### [JOB A]
Set down the entries again word for word, covering the stretch from the line containing "Given: Expand the Buy it again chevron" through the end of the entries, and leave the pictures out of your answer.
- - - - - - -
Cessavere vices rerum dilataque longæ,
Hæsit nocte dies: legi non paruit æther,
Torpuit & præceps audito carmine mundus. (Lucan, Phars. vi.)
See Homer, Odyssey xii. 382., and xxiii. 242.
This miracle would not render Josue superior to Moses, as some have argued. For all miracles are equally impossible to man, and equally easy to God: the greatness of a miracle is not a proof of greater sanctity. (Calmet)
Calmet forgot how the miracle of Josue, as a historic memory, seems to have influenced the action of Agamemnon before Troy, as he prayed to Helios for a similar occurrence with a similar purpose. That's also an indirect confirmation. And since Agamemnon failed to obtain his wish of routing Trojans, well, that would have discredited the memory and made them go "oh, no, that far off Phoenician or sth didn't get such a favour from Helios if even our own Agamemnon didn't" ....
But though Calmet and Haydock are both obviously aware of Heliocentrism, neither subscribes to it as the obvious truth. In England, the Haydock Bible would be part of the ordinary magisterium up to the footnoted Knox Bible. In the US, the Haydock Bible was even longer the voice of the Magisterium.
In other words, we do not have even one century of magisterium (papal or local, extraordinary or ordinary) united in expressing Heliocentrism as the truth involved in Josue 10.
Remember what Tuas Libenter said about "per tot continentia saecula"? Geocentrism and Young Earth Creationism have more of that than Heliocentrism and Deep Time compromise.
Hans Georg Lundahl
Paris
Feast of Guardian Angels
2.X.2024
Festum sanctorum Angelorum Custodum.
- - - - - - -
### [JOB B]
From the commentary on the miracle of Josue, extract the stretch from "In other words, we" through "sanctorum Angelorum Custodum." word for word.

Entries that point to text and elements:
- - - - - - -
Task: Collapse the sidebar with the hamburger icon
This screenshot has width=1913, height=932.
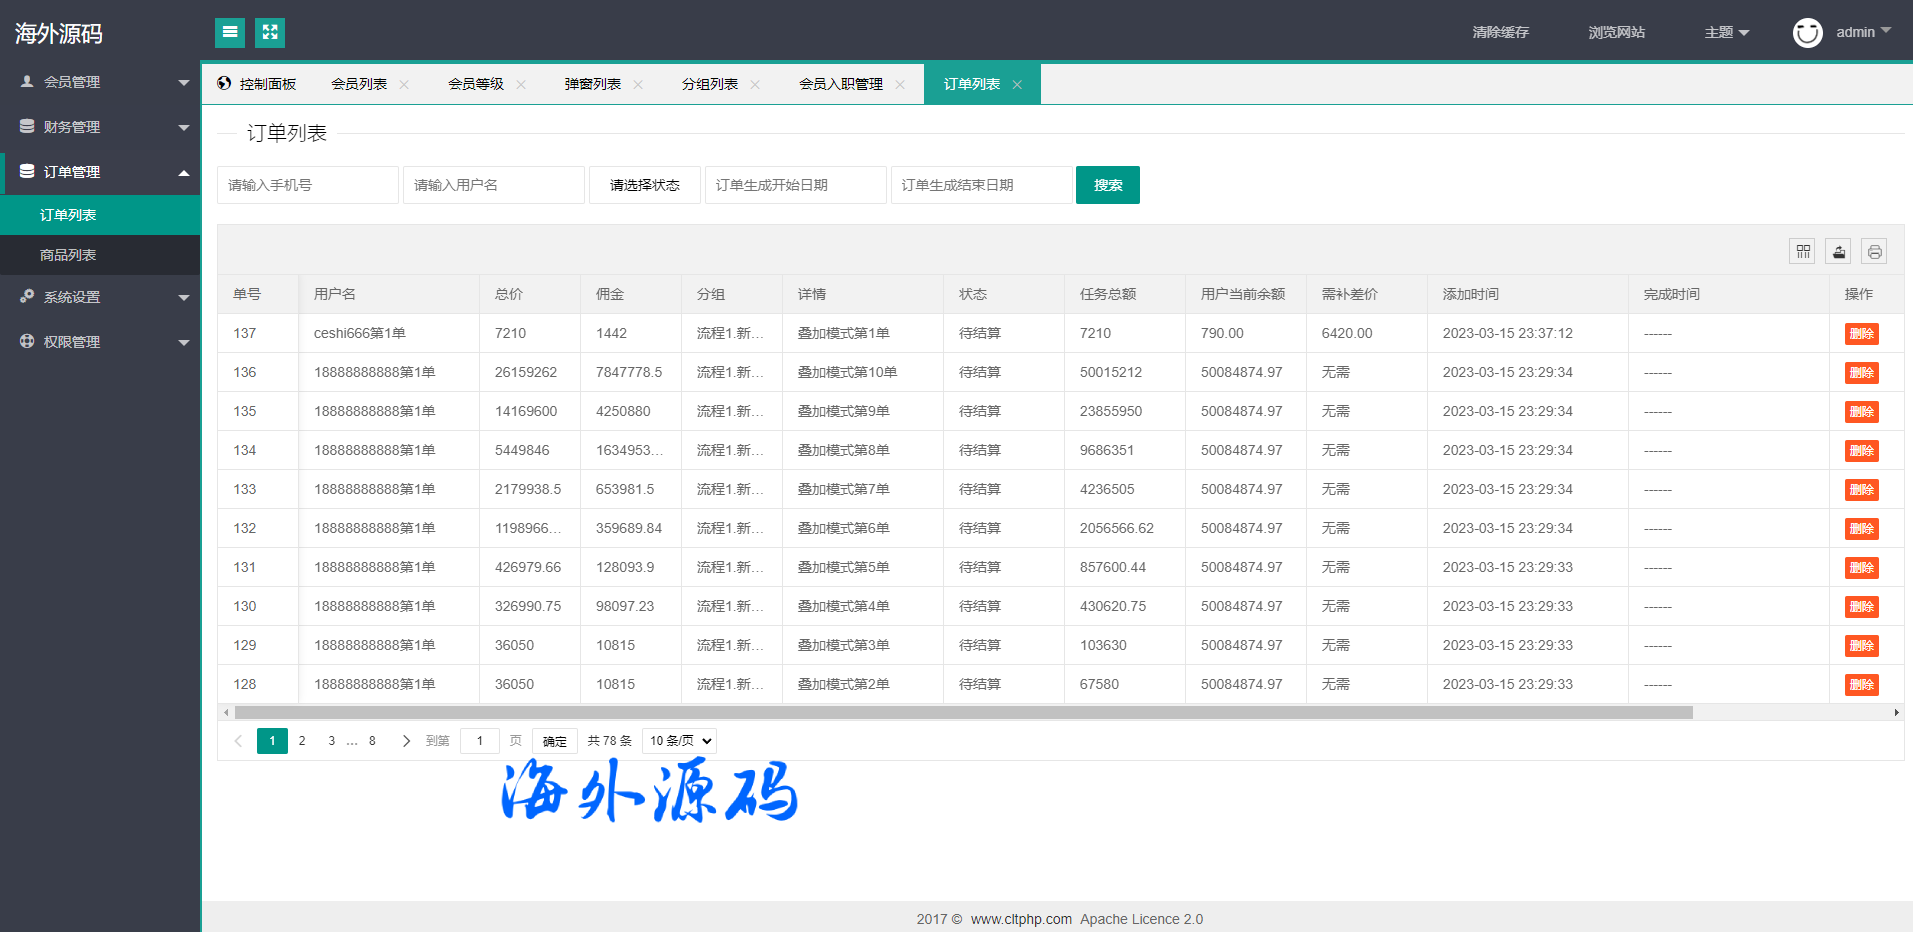Action: point(230,33)
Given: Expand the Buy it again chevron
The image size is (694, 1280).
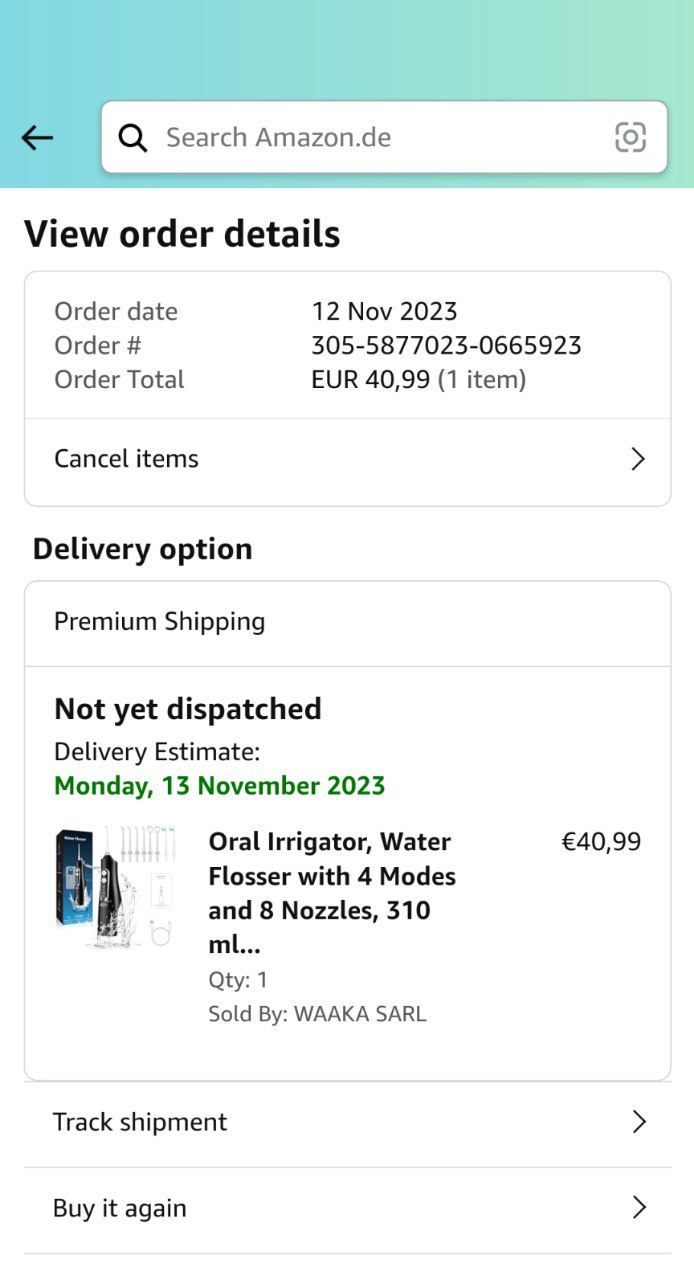Looking at the screenshot, I should coord(639,1208).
- - - - - - -
### [CORRECT ANSWER A]
Given: Expand the Buy it again chevron
The image size is (694, 1280).
Looking at the screenshot, I should coord(639,1208).

### [CORRECT ANSWER B]
In other words, we do not have even one century of magisterium (papal or local, extraordinary or ordinary) united in expressing Heliocentrism as the truth involved in Josue 10.
Remember what Tuas Libenter said about "per tot continentia saecula"? Geocentrism and Young Earth Creationism have more of that than Heliocentrism and Deep Time compromise.
Hans Georg Lundahl
Paris
Feast of Guardian Angels
2.X.2024
Festum sanctorum Angelorum Custodum.